Now, concerning the final result, does the existence of an x that satisfies P implies that all x do? If so, why?
On
Although confusing, the nested quantifiers are well formed. The inner most quantifier binds all occurrences of the entity $x$ within its scope, leaving none free to be bound by the outermost quantifier.
For clarity, the tokens in the statement $\exists x \big(P (x, x)\big) \leftrightarrow \exists x\forall x \big(P (x, x)\big)$ can be alpha-replaced as:
$$\exists x \big(P (x, x)\big) \leftrightarrow \exists y\forall z \big(P (z, z)\big)$$
As you intuited, $\exists y\forall z \big(P (z, z)\big)$ is equivalent to $\forall z\big(P(z,z)\big)$ (if in an unempty domain).
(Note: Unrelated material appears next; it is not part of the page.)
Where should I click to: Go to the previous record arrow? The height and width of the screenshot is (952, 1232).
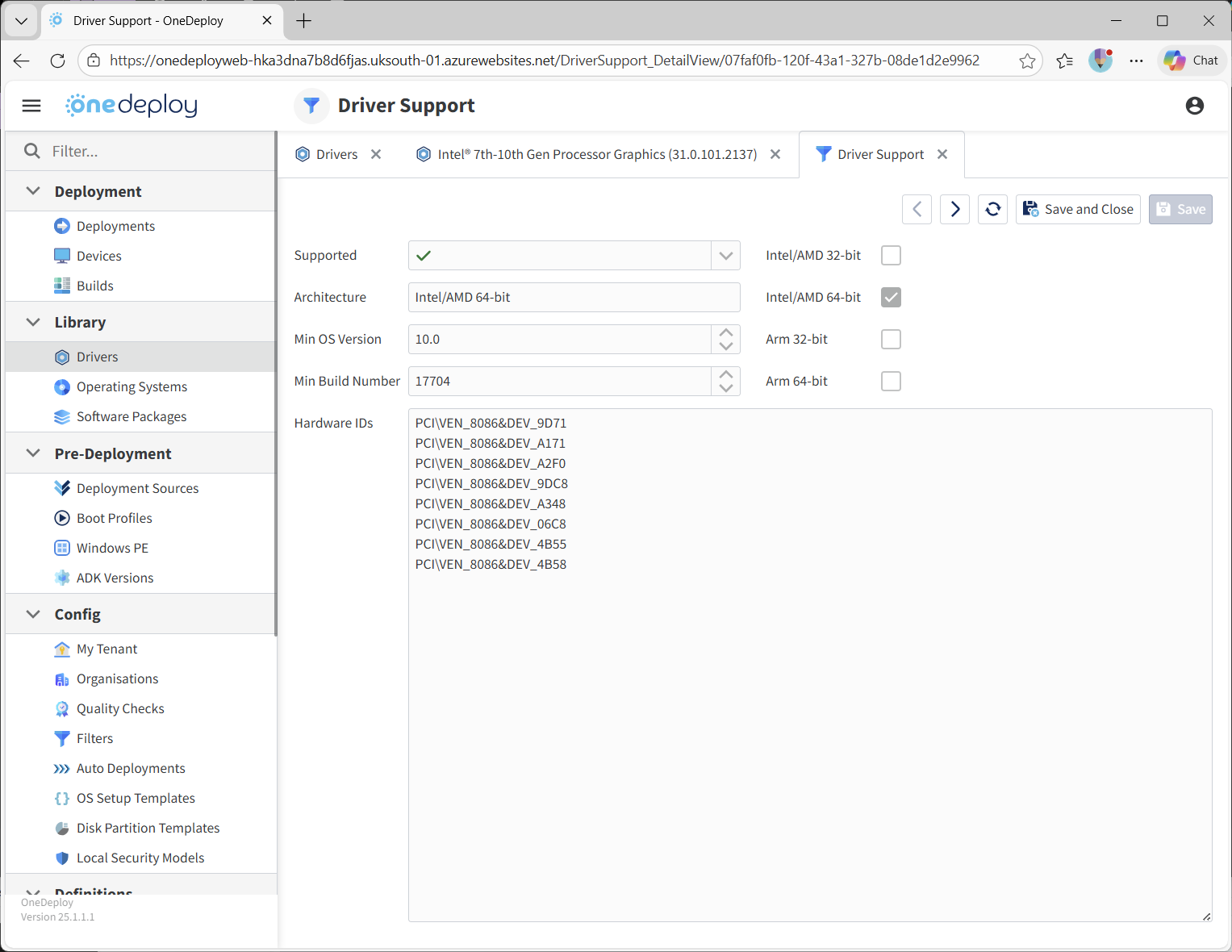(x=917, y=209)
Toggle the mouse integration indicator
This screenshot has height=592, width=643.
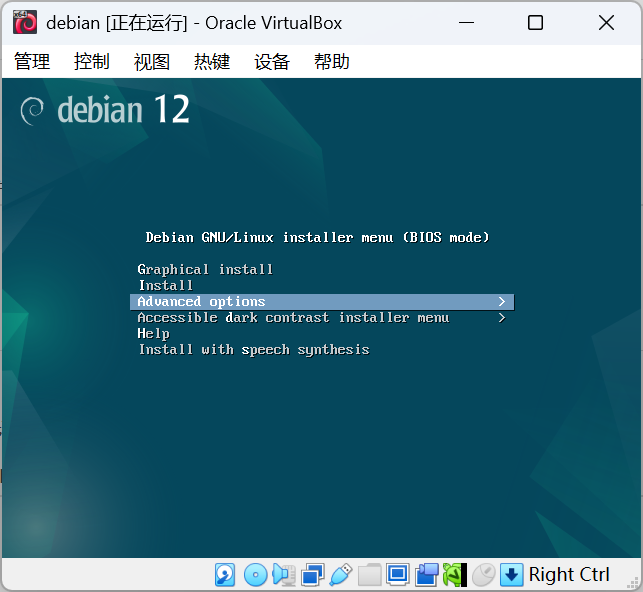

Because iff $\forall z\big(P(z,z)\big)$ is true any $y$ will make it true, and iff $\forall z\big(P(z,z)\big)$ is false, no $y$ can make it true.
So the statement does indeed say, the existence of any entity which satisfies the predicate is equivalent to all entities doing so.
$$\exists x \big(P (x, x)\big) \leftrightarrow \forall x \big(P (x, x)\big)$$
This is equivalent to:
$$\forall x \big(\neg P (x, x)\big) \vee \forall x \big(P (x, x)\big)$$
"$\exists x \forall x(P(x, x))$" is not a well-formed formula - you're not allowed to overload variables like this, precisely because it leads to ambiguity.